1.       Reason fund is applying to deregister (check ONLY ONE; for
         descriptions, SEE Instruction 1 above):

         [X]      MERGER

         [ ]      LIQUIDATION

         [ ]      ABANDONMENT OF REGISTRATION
                  (Note: Abandonments of Registration answer ONLY questions 1
                  through 15, 24 and 25 of this form and complete verification
                  at the end of the form.)

         [ ]      Election of status as a BUSINESS DEVELOPMENT COMPANY
                  (Note: Business Development Companies answer ONLY questions 1
                  through 10 of this form and complete verification at the end
                  of the form.)

2.       Name of fund: Pioneer Municipal and Equity Income Trust

3.       Securities and Exchange Commission File No.:  811-21448

4.       Is this an initial Form N-8F or an amendment to a previously filed
         Form N-8F?

         [ ]      Initial Application           [X]      Amendment

5.       Address of Principal Executive Office (include No. & Street, City,
         State, Zip Code):

         60 State Street, Boston, Massachusetts 02109

6.       Name, address and telephone number of individual the Commission staff
         should contact with any questions regarding this form:

         Toby R. Serkin, Bingham McCutchen LLP,
         One Federal Street, Boston, Massachusetts 02110, (617) 951-8760

7.       Name, address and telephone number of individual or entity responsible
         for maintenance and preservation of fund records in accordance with
         rules 31a-1 and 31a-2 under the Act [17 CFR 270.31a-1, .31a-2]:

	 Christopher J. Kelley, Associate General Counsel
         Pioneer Investment Management, Inc.
         60 State Street
         Boston, Massachusetts 02109, (617) 422-4360

         Custodian:

         Brown Brothers Harriman & Co.
	 40 Water Street
	 Boston, Massachusetts  02109
	 (617) 772-6390


         Transfer Agent:

         Pioneer Investment Management Shareholder Services, Inc.
	 60 State Street
	 Boston, Massachusetts  02109
	 (800) 225-6292


         NOTE:  ONCE DEREGISTERED, A FUND IS STILL REQUIRED TO MAINTAIN AND
         PRESERVE THE RECORDS DESCRIBED IN RULES 31A-1 AND 31A-2 FOR THE PERIODS
         SPECIFIED IN THOSE RULES.





8.       Classification of fund (check only one):

         [X]      Management company;

         [ ]      Unit investment trust; or

         [ ]      Face-amount certificate company.

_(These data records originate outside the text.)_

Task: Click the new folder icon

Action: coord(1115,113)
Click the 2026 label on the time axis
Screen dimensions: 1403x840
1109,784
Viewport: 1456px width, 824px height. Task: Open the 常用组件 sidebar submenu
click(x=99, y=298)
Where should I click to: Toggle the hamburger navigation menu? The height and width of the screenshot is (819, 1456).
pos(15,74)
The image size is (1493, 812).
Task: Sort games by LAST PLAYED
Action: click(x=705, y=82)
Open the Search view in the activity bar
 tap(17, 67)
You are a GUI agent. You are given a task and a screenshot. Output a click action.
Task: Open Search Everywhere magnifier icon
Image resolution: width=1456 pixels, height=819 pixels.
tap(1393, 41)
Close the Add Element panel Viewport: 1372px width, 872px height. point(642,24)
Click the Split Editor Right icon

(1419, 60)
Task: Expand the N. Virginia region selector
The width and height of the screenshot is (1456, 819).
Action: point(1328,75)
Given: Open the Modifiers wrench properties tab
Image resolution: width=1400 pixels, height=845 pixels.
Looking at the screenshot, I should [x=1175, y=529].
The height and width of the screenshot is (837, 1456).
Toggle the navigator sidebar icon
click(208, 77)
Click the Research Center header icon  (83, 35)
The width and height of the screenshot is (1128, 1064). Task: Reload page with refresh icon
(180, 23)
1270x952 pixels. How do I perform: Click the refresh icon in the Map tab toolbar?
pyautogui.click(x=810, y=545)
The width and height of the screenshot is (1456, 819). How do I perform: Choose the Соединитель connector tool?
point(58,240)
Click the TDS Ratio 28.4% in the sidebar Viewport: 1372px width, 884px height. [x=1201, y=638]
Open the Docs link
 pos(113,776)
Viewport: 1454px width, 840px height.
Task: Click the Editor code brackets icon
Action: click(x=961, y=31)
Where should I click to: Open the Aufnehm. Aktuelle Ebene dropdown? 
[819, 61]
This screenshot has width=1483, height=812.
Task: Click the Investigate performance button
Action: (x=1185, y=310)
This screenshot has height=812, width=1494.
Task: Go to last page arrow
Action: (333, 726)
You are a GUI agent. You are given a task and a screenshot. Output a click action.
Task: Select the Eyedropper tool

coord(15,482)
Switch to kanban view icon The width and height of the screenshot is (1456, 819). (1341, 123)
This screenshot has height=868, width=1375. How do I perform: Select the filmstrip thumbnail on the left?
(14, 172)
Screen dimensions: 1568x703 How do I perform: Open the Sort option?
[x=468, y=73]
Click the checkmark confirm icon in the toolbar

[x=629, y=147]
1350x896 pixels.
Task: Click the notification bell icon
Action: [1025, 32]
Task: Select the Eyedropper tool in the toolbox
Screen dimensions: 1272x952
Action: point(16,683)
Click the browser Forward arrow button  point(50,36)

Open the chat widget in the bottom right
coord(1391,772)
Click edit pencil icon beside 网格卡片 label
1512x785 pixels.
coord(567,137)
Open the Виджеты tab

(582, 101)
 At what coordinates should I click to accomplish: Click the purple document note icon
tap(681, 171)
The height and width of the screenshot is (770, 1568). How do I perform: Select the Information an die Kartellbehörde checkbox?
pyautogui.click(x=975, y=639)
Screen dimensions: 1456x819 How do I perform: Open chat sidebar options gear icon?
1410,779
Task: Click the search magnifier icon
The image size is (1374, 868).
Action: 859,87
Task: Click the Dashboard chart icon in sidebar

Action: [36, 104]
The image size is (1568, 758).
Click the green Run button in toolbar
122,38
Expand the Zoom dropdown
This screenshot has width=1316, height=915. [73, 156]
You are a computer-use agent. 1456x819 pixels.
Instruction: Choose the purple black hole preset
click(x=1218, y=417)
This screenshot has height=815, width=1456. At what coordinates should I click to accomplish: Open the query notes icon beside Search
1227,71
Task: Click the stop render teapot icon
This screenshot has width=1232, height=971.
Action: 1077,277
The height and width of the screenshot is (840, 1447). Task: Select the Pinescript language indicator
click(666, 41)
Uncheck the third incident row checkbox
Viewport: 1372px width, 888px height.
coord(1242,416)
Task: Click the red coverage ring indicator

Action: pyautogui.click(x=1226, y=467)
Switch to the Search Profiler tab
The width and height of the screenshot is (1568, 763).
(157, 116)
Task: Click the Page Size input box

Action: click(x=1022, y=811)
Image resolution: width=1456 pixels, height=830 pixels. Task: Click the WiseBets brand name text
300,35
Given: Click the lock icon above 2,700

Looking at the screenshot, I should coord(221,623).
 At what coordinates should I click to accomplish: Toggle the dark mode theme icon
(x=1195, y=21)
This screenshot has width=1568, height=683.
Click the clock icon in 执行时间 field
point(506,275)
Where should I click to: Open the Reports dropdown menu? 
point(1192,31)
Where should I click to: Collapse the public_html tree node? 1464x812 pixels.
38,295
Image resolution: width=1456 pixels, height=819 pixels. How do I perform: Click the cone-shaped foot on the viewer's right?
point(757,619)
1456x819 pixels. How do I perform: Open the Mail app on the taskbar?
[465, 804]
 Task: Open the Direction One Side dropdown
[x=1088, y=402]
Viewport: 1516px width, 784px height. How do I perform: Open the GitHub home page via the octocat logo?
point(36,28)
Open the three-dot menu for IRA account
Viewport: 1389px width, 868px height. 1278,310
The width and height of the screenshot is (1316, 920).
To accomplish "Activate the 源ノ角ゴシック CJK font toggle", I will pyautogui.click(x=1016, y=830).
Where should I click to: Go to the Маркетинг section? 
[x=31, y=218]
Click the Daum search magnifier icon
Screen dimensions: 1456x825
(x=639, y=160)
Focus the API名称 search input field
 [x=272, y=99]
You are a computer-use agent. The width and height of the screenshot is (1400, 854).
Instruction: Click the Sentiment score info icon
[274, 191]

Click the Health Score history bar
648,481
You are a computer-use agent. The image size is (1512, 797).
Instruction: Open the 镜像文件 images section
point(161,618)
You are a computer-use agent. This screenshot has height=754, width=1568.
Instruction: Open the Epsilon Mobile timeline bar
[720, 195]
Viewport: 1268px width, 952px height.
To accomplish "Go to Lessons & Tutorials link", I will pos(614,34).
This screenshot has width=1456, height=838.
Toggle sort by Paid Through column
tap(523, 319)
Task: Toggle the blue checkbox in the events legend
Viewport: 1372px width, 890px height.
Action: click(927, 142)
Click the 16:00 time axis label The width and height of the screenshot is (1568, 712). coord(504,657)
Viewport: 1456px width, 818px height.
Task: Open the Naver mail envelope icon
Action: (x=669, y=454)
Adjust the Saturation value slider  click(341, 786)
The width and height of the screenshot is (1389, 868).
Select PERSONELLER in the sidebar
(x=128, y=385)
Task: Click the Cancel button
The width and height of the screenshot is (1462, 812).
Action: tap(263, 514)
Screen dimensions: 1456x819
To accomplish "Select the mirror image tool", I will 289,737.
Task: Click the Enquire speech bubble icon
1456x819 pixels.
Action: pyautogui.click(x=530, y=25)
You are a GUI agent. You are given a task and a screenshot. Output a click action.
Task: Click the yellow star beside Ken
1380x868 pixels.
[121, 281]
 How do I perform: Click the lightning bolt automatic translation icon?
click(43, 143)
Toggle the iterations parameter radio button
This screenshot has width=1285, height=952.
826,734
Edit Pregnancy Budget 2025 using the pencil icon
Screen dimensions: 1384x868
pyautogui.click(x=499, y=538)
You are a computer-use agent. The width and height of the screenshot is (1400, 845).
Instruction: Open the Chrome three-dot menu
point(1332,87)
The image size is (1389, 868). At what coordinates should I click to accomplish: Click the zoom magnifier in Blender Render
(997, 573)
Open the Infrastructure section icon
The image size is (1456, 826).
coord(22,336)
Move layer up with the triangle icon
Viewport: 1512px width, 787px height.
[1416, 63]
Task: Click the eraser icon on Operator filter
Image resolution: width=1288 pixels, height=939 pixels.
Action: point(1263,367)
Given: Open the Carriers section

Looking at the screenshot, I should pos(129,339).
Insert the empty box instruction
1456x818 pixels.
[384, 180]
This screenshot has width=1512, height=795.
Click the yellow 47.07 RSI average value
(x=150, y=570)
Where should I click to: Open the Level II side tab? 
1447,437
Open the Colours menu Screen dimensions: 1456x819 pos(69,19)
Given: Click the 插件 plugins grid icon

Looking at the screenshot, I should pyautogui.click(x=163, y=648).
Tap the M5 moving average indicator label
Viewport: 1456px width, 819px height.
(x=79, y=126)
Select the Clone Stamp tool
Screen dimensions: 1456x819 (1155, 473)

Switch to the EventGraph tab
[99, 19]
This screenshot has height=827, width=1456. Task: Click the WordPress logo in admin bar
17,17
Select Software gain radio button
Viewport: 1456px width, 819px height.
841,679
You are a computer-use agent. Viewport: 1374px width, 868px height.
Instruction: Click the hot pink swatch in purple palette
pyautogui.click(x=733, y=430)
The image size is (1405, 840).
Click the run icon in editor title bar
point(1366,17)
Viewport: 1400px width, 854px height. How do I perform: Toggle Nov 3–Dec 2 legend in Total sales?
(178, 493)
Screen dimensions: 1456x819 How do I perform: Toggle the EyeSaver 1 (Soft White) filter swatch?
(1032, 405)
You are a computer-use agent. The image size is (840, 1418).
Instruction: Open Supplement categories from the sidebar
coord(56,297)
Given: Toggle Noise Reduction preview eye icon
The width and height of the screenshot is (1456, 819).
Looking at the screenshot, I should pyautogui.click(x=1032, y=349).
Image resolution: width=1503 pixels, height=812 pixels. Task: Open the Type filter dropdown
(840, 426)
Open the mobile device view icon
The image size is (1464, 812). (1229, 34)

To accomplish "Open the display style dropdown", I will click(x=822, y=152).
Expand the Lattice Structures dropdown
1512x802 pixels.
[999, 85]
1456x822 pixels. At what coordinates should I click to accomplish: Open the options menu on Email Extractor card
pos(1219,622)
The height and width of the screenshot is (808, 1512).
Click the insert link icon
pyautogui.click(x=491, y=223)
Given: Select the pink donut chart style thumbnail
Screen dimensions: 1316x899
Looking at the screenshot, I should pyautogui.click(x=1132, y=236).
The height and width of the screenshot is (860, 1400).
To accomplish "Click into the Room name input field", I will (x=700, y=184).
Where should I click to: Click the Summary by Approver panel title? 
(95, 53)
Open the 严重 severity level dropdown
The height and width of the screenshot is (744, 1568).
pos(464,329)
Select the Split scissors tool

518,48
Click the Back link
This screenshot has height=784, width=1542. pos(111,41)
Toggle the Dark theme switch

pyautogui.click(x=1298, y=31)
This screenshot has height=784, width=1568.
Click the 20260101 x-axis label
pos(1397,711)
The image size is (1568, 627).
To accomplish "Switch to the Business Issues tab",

9.       Subclassification if the fund is a management company (check only one):

         [ ]      Open-end          [X]     Closed-end

10.      State law under which the fund was organized or formed (E.G., Delaware,
         Massachusetts):

         Delaware

11.      Provide the name and address of each investment adviser of the fund
         (including sub-advisers) during the last five years, even if the fund's
         contracts with those advisers have been terminated:

         Pioneer Investment Management, Inc., 60 State Street,
         Boston, Massachusetts 02109

12.      Provide the name and address of each principal underwriter of the fund
         during the last five years, even if the fund's contracts with those
         underwriters have been terminated:

         N/A

13.      If the fund is a unit investment trust ("UIT") provide:

         (a)      Depositor's name(s) and address(es):

         (b)      Trustee's name(s) and address(es):

14.      Is there a UIT registered under the Act that served as a vehicle for
         investment in the fund (E.G., an insurance company separate account)?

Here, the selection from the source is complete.